§ Consigne a: Relevez dans l'entretien sur la dette africaine tous les indicateurs de solvabilité et de liquidité cités, chacun avec son sigle.

Didier Zoungrana : «Il serait plus judicieux d’opter pour un financement hiérarchisé avec comme dernier recours le FMI »

Après l’austérité imposée aux pays africains par les institutions de Bretton Woods dans les années 1990, la période 2000 a été celle de l'annulation des dettes de nombreux Etats qui, aujourd’hui, se sont réendettés auprès du Fonds monétaire international (FMI) pour financer leurs trésoreries. Ce dernier impose en contrepartie des restrictions budgétaires. Dans cet entretien avec «La Tribune Afrique», Didier Zoungrana, enseignant-chercheur à l’Université Ouagadougou 2 du Burkina Faso et spécialiste des questions Sud-Sud, nous livre son analyse des implications de ce «retour» du FMI.
Didier Zoungrana est économiste, enseignant-chercheur à l’Université Ouagadougou 2  du Burkina Faso et spécialiste des questions Sud-Sud.
Didier Zoungrana est économiste, enseignant-chercheur à l’Université Ouagadougou 2 du Burkina Faso et spécialiste des questions Sud-Sud. (Crédits : DR)

LTA : Comment évaluez-vous la dette des pays d'Afrique subsaharienne parmi les plus endettés, comme le Nigeria et la Gambie ? Le niveau d'endettement est-il soutenable, selon vous ?

Dr Didier Zoungrana : Il faut dire que le niveau de l'endettement des pays d'Afrique subsaharienne sans l'Afrique du Sud et le Nigeria est moins de 50% du PIB et lorsqu'on compte avec ces deux puissances économiques, on se retrouve à pratiquement la moitié du PIB, ce qui a priori est un endettement acceptable comparé à certains pays (autour de 100% pour les Etats-Unis et l'UE, NDLR) d'autant plus que les perspectives de croissance sont intéressantes pour la zone.

Par ailleurs, pour analyser la dette des pays il faut prendre en compte d'autres indicateurs. Il s'agit principalement des indicateurs de solvabilité: la valeur actuelle sur le PIB (VA/PIB) et la valeur actuelle sur les recettes budgétaires (VA/REV) et la valeur actuelle sur les exportations (VA/XBS), et les indicateurs de liquidité c'est-à-dire le service de la dette sur les exportations (SD/XBS) et le service de la dette sur les recettes budgétaires (SD/REV).

Les ratios caractéristiques de ces indicateurs sont définis à partir de critères économiques et budgétaires indexés à des seuils arrêtés à partir l'évaluation de la performance des politiques et institutions nationales (EPIN ou CPIA en anglais NDLR). Du reste, le faible niveau d'endettement global en Afrique cache des disparités puisque la dette n'a pas le même poids entre les différents pays.

En effet, pendant que des pays comme la Côte d'Ivoire, le Burkina Faso ou le Mali ont un taux d'endettement de l'ordre de 30 % de leur PIB, des pays tels que l'Erythrée, le Cap-Vert et la Gambie se retrouvent avec des niveaux d'endettement de l'ordre de 100% du PIB.

§ Consigne b: Dans les enregistrements, recopiez les lignes à partir de celle qui contient "You are a GUI" et jusqu'à celle qui contient "The height and width of the screenshot is (897, 1917)." incluse, en substituant "assistant" à "agent" sans rien changer d'autre.

§ Enregistrements extraits:
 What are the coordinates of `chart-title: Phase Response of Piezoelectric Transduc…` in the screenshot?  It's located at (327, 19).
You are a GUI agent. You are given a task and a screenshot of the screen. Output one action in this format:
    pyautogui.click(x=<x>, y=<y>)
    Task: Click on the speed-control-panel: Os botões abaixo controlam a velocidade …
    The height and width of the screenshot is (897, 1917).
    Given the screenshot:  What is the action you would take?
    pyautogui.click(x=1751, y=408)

* * *

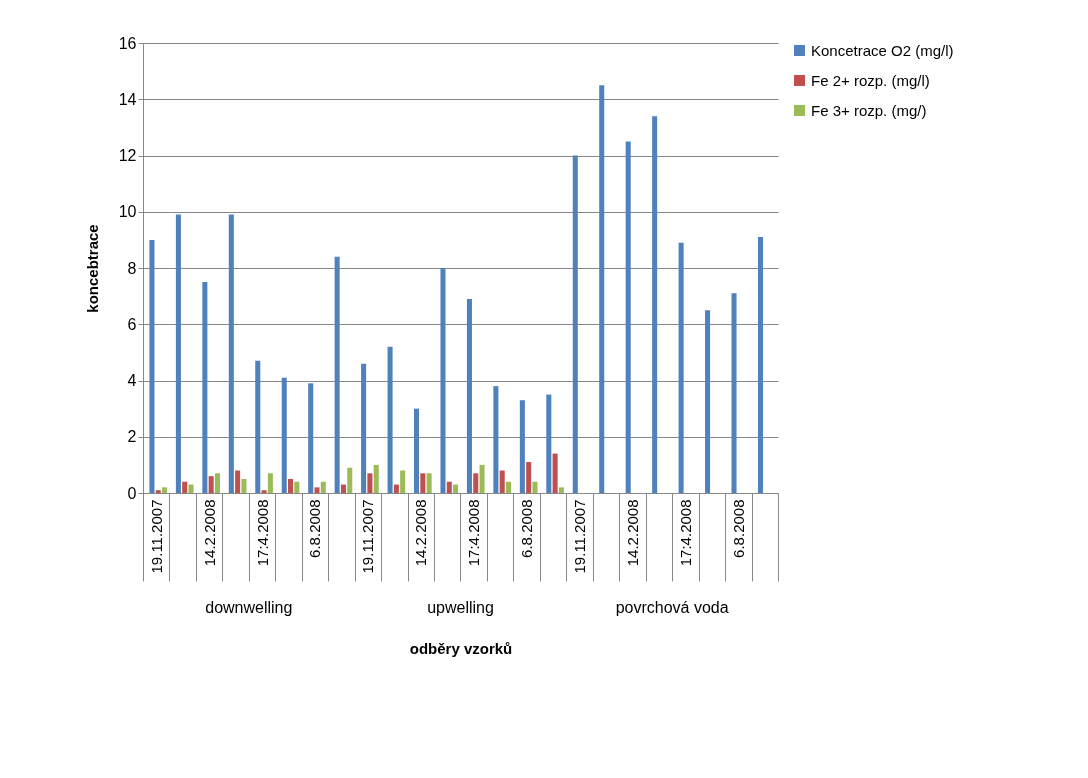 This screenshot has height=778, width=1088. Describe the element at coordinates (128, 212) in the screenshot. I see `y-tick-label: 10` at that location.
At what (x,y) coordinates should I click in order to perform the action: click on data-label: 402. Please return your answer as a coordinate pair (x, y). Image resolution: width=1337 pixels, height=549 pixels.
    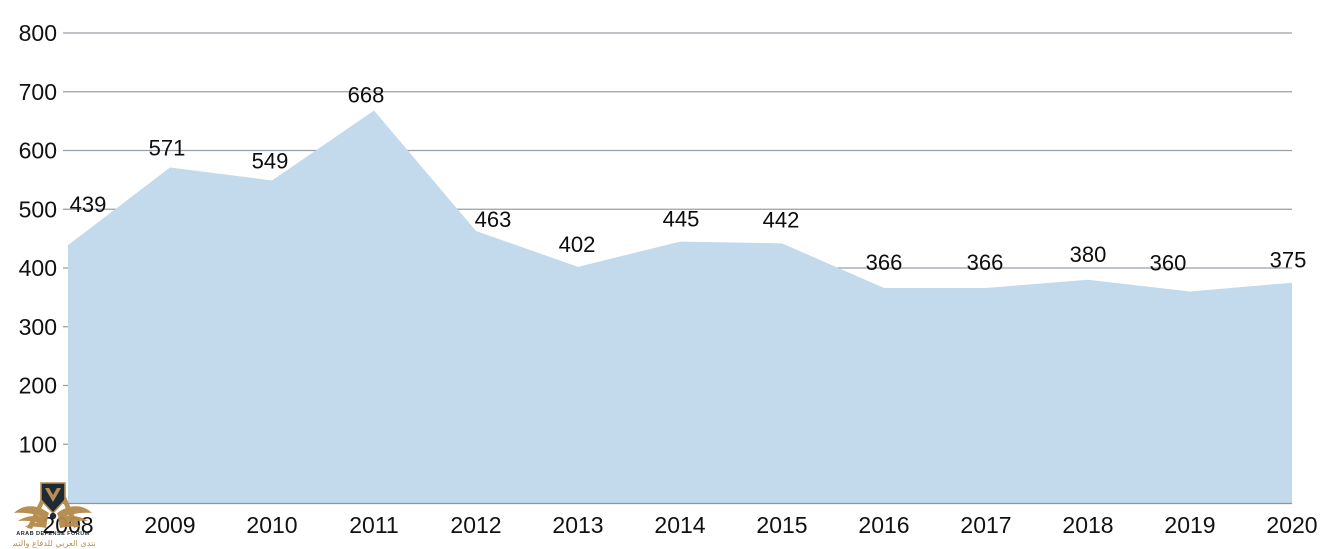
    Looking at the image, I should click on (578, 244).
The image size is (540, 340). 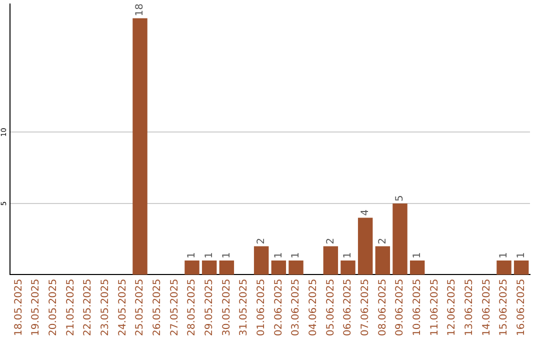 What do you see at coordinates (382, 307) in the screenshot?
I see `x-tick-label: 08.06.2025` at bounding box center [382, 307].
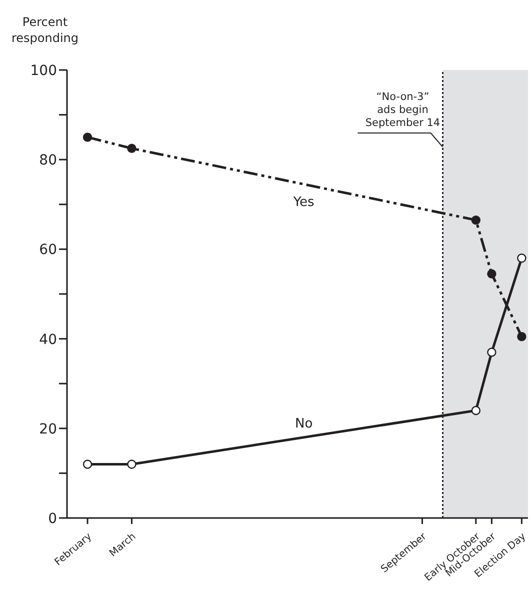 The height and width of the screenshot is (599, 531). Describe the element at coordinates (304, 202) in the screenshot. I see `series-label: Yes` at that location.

§ Résultat a:
Indicateurs de solvabilité :
- la valeur actuelle sur le PIB (VA/PIB)
- la valeur actuelle sur les recettes budgétaires (VA/REV)
- la valeur actuelle sur les exportations (VA/XBS)

Indicateurs de liquidité :
- le service de la dette sur les exportations (SD/XBS)
- le service de la dette sur les recettes budgétaires (SD/REV)

§ Résultat b:
You are a GUI assistant. You are given a task and a screenshot of the screen. Output one action in this format:
    pyautogui.click(x=<x>, y=<y>)
    Task: Click on the speed-control-panel: Os botões abaixo controlam a velocidade …
    The height and width of the screenshot is (897, 1917).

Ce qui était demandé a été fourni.